Forward and backward substitution
# Solve Ux=b where U is upper triangular
def backward_subt(U, b):
m, n = U.shape
assert(m == n)
x = np.zeros(n)
for i in reversed(range(n)):
s = 0.
for j in range(i, n):
s += U[i,j] * x[j]
x[i] = (b[i] - s) / U[i,i]
return x
# Solve Lx=b where L is lower triangular
def forward_subt(L, b):
m, n = L.shape
assert(m == n)
x = np.zeros(n)
for i in range(n):
s = 0.
for j in range(0, i):
s += L[i,j] * x[j]
x[i] = (b[i] - s) / L[i,i]
return x
QR decomposition
Decompose \(A = QR\) where \(Q\) is orthogonal(\(Q^{-1}=Q^{T}\)) and \(R\) is upper triangular
m, n = A.shape
Q, R = np.linalg.qr(A)
Q
array([[-0.48507125, 0.41166465, 0.77151675],
[ 0.72760688, -0.29939248, 0.6172134 ],
[ 0.48507125, 0.86075337, -0.15430335]])
R
array([[-4.12310563, -0.72760688, 2.9104275 ],
[ 0. , 1.5718105 , 0.71105713],
[ 0. , 0. , 0.15430335]])
From \(Ax=b\), we have \(QRx=b\), and \(Rx=Q^Tb\)
Solve \(z = Q^Tb\) using backward subtitution
Q.T @ b
array([[-13.33945938],
[ 4.00437436],
[ -0.15430335]])
z = (Q.T @ b).flatten()
x = backward_subt(R, z)
x
array([ 2., 3., -1.])
LU decomposition
Decompose a matrix into a product \(A = PLU\) and solve \(PLU x= b\), which is \(LUx = P^Tb\)
- Solve \(Lz = t\) using forward substitution where \(z = Ux\) and \(t = P^T b\)
- Solve \(Ux = z\) using backward subtitution
P, L, U = sp.linalg.lu(A)
t = (P.T @ b).flatten()
z = forward_subt(L, t)
z
array([-11. , 4.33333333, -0.2 ])
x = backward_subt(U, z)
x
array([ 2., 3., -1.])
SVD decomposition
Decompose \(A = U \Sigma V^T\), the solution is \(x = V \Sigma^{-1} U^T b\)

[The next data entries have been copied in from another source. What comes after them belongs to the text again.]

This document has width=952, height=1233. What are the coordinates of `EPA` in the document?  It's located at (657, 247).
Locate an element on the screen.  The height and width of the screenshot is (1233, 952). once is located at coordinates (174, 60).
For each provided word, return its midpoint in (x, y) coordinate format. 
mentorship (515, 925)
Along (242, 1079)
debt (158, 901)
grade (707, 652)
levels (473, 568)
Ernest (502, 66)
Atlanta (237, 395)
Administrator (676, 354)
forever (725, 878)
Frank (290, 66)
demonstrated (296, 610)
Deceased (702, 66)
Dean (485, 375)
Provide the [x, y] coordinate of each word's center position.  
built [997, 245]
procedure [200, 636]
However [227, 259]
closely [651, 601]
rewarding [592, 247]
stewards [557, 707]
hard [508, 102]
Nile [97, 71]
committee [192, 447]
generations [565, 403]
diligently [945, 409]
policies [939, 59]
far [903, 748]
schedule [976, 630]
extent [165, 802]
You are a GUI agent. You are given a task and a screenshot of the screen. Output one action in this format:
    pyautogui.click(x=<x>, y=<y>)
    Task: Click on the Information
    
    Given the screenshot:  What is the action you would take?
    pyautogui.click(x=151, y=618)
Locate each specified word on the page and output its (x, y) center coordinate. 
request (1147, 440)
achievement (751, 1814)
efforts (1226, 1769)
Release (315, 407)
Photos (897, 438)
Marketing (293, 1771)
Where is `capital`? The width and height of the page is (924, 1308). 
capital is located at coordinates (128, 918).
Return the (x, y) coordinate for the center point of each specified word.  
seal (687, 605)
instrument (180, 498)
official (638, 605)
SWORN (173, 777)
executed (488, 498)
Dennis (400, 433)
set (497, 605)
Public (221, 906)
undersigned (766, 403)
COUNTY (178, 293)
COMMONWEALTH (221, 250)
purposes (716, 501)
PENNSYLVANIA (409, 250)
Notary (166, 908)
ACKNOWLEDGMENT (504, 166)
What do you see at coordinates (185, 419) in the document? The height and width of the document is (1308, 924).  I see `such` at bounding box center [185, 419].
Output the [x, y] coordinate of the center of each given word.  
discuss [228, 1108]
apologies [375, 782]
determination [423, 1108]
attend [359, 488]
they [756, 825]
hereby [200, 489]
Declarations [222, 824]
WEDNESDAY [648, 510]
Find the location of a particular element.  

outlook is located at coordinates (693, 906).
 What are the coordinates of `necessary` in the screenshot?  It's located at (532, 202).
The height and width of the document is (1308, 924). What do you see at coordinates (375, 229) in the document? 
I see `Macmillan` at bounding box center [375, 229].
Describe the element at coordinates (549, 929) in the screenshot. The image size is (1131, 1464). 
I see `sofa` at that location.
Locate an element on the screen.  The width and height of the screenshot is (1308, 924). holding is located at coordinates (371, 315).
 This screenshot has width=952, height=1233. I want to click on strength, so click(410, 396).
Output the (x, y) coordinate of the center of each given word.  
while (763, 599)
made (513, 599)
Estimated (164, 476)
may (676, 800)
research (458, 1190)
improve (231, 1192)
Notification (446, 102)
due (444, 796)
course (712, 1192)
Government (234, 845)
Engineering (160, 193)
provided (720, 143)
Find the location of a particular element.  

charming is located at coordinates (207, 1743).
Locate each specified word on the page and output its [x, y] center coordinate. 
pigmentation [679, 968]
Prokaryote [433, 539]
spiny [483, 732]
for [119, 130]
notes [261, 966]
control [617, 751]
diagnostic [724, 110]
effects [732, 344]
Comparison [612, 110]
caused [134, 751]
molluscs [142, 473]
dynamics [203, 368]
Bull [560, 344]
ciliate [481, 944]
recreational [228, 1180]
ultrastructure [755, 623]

U, S, Vt = np.linalg.svd(A)
U
array([[-0.45463329, -0.45500496, -0.76568862],
[ 0.72562679, 0.30930747, -0.61465002],
[ 0.51650202, -0.83504454, 0.18954231]])
S
array([5.10343603, 1.71519373, 0.11424157])
Vt
array([[-0.80713287, -0.13006101, 0.57586514],
[-0.09785674, -0.93246433, -0.34775615],
[-0.58220322, 0.3370377 , -0.73989526]])
S
array([5.10343603, 1.71519373, 0.11424157])
invS = (np.ones(3) / S)
def to_dense(x):
n = x.shape[0]
y = np.zeros((n, n))
for i in range(n):
for j in range(n):
y[i,i] = x[i]
return y
invS = np.ones(n) / S
invS
array([0.19594642, 0.58302452, 8.75338148])
x = Vt.T @ to_dense(invS) @ U.T @ b
x = x.flatten()
x
array([ 2., 3., -1.])
Conclusion
It might be straightforward to try to inverse the matrix A when solving a linear system of n equations with n unknowns written in matrix form as \(Ax = b\), but this approach is costly in practice. One must always use a matrix decomposition method and especially the QR decomposition which is very efficient in practice and numerically stable.